The captain appeared too, a broad-shouldered man who looked like he could knock Sirsha over with one swipe of his massive paw. He lumbered to the edge of the gangplank, eyes wild, a scim in one hand and a wet handkerchief in the other to protect him from the billowing smoke.
“Who the bleeding hells are you?”
“Ah,” Sirsha rasped, coughing. “I’ve come from—from the palace.” Guilt nibbled at her, but she needed out of here. The Empress probably had a million paths to escape. Besides, if she was running from the Empire at the first sign of trouble, she wasn’t much of a ruler. “I’ve an—urgent mission. The Empress said you must take me.”
As far as lies went, it wasn’t one of her stronger ones. Still, the captain nodded. “Show me the order and we’ll be on our way.” He put out his hand expectantly.
“You think she had time to write me an order in this chaos? Just take me on the fastest route out of here or else—or else all is lost.”
The captain peered at her. “You don’t even know where we’re going?”
Sirsha scoffed. “I couldn’t possibly tell you until after we left, in case there are spies among your crew.”
“Crew?” The captain narrowed his eyes and nodded to the aft of the shabka. “This ship is powered by a Mehbahnese ore engine. It doesn’t need a crew. Who—”
He went suddenly, deathly quiet. A second later, blood poured from his mouth. Sirsha saw the thin blade embedded in his throat just in time to duck as another passed over her shoulder and into the captain’s heart. He toppled forward off the gangplank and dropped like a stone into the shallow waters of the Southern Sea.

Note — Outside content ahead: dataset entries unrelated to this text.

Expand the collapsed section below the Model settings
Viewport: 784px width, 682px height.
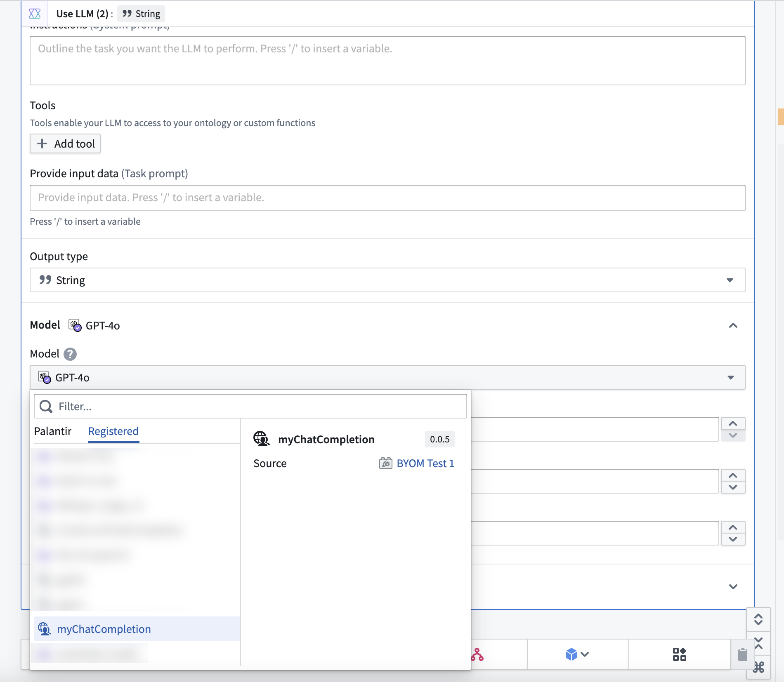pos(733,587)
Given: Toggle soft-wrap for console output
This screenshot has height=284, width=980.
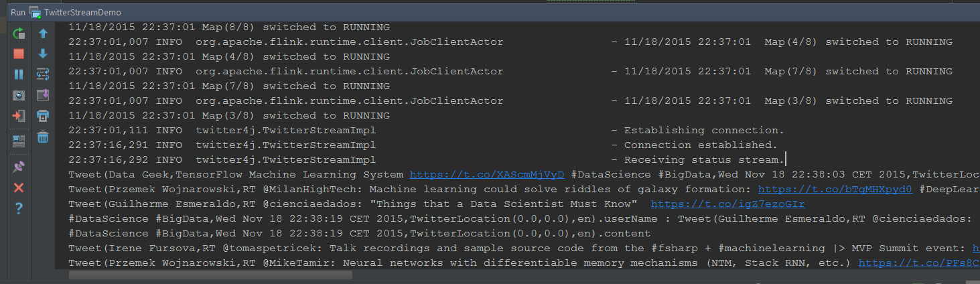Looking at the screenshot, I should pos(43,74).
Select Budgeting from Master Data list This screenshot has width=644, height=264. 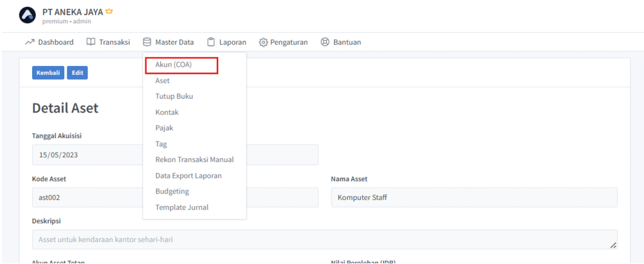tap(172, 191)

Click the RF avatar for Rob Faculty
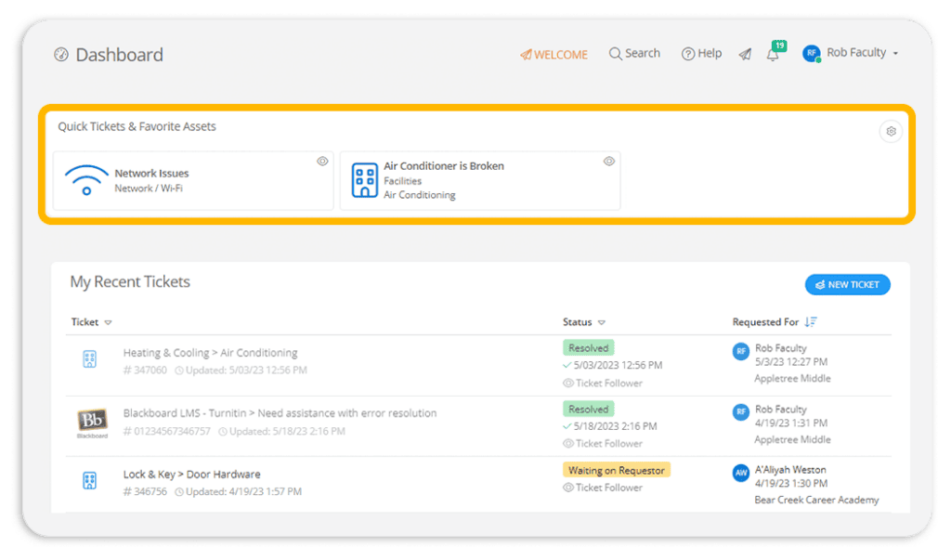812,53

“Dilitali unsiva va tuus!”
Kegari. When Sirsha’s mother had her track a Kegari magicsmither years ago, she’d spent weeks in the mountains at the arse-end of the Southern Continent. Sirsha recognized the language, though she couldn’t decipher the meaning.
But as both raiders were running at her in full armor with teeth bared and swords flashing, she didn’t exactly need a translation.
“Va tuus, beh!”
Sirsha ducked below the ship’s rail and crab-walked toward one of the masts. She could take on a Martial soldier or three, and Roost rats were nothing. But she knew little about Kegari fighting tactics. Judging by the skin-curdling screams coming from the city, she’d rather not find out.